- [Exercise]
What you give back must match the records below word for word.

- [Material shown]
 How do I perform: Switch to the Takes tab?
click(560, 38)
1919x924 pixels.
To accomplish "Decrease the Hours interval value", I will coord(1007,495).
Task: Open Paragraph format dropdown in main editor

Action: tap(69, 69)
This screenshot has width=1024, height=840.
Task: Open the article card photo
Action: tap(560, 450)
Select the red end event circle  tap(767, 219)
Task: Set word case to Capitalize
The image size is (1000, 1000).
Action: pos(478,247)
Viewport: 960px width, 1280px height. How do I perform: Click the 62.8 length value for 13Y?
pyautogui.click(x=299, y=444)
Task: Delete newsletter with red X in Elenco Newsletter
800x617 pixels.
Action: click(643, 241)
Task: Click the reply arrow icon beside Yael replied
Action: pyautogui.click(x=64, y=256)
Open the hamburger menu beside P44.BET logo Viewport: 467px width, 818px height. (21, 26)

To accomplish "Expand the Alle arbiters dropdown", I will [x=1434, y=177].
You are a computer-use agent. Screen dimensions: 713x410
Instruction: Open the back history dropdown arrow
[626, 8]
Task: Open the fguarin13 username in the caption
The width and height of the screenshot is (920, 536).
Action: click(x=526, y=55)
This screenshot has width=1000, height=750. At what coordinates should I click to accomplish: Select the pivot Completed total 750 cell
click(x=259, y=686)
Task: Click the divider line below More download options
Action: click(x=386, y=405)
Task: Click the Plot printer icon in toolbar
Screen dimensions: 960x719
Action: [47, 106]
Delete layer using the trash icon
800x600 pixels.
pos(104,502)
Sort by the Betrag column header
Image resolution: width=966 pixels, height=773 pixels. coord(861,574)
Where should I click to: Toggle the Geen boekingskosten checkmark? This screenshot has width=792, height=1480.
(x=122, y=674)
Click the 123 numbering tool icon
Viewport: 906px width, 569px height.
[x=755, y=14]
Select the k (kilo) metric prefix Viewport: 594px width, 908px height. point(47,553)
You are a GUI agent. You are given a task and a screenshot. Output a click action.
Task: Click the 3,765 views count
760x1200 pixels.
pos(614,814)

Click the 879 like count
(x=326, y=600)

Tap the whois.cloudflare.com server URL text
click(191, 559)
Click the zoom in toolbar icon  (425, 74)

- [Task result]
 How do I perform: Switch to the Takes tab?
click(560, 38)
1919x924 pixels.
To accomplish "Decrease the Hours interval value", I will coord(1007,495).
Task: Open Paragraph format dropdown in main editor

Action: tap(69, 69)
This screenshot has width=1024, height=840.
Task: Open the article card photo
Action: tap(560, 450)
Select the red end event circle  tap(767, 219)
Task: Set word case to Capitalize
The image size is (1000, 1000).
Action: pos(478,247)
Viewport: 960px width, 1280px height. How do I perform: Click the 62.8 length value for 13Y?
pyautogui.click(x=299, y=444)
Task: Delete newsletter with red X in Elenco Newsletter
800x617 pixels.
Action: click(643, 241)
Task: Click the reply arrow icon beside Yael replied
Action: pyautogui.click(x=64, y=256)
Open the hamburger menu beside P44.BET logo Viewport: 467px width, 818px height. (21, 26)

To accomplish "Expand the Alle arbiters dropdown", I will [x=1434, y=177].
You are a computer-use agent. Screen dimensions: 713x410
Instruction: Open the back history dropdown arrow
[626, 8]
Task: Open the fguarin13 username in the caption
The width and height of the screenshot is (920, 536).
Action: click(x=526, y=55)
This screenshot has width=1000, height=750. At what coordinates should I click to accomplish: Select the pivot Completed total 750 cell
click(x=259, y=686)
Task: Click the divider line below More download options
Action: click(x=386, y=405)
Task: Click the Plot printer icon in toolbar
Screen dimensions: 960x719
Action: [47, 106]
Delete layer using the trash icon
800x600 pixels.
pos(104,502)
Sort by the Betrag column header
Image resolution: width=966 pixels, height=773 pixels. coord(861,574)
Where should I click to: Toggle the Geen boekingskosten checkmark? This screenshot has width=792, height=1480.
(x=122, y=674)
Click the 123 numbering tool icon
Viewport: 906px width, 569px height.
[x=755, y=14]
Select the k (kilo) metric prefix Viewport: 594px width, 908px height. point(47,553)
You are a GUI agent. You are given a task and a screenshot. Output a click action.
Task: Click the 3,765 views count
760x1200 pixels.
pos(614,814)

Click the 879 like count
(x=326, y=600)

Tap the whois.cloudflare.com server URL text
click(191, 559)
Click the zoom in toolbar icon  (425, 74)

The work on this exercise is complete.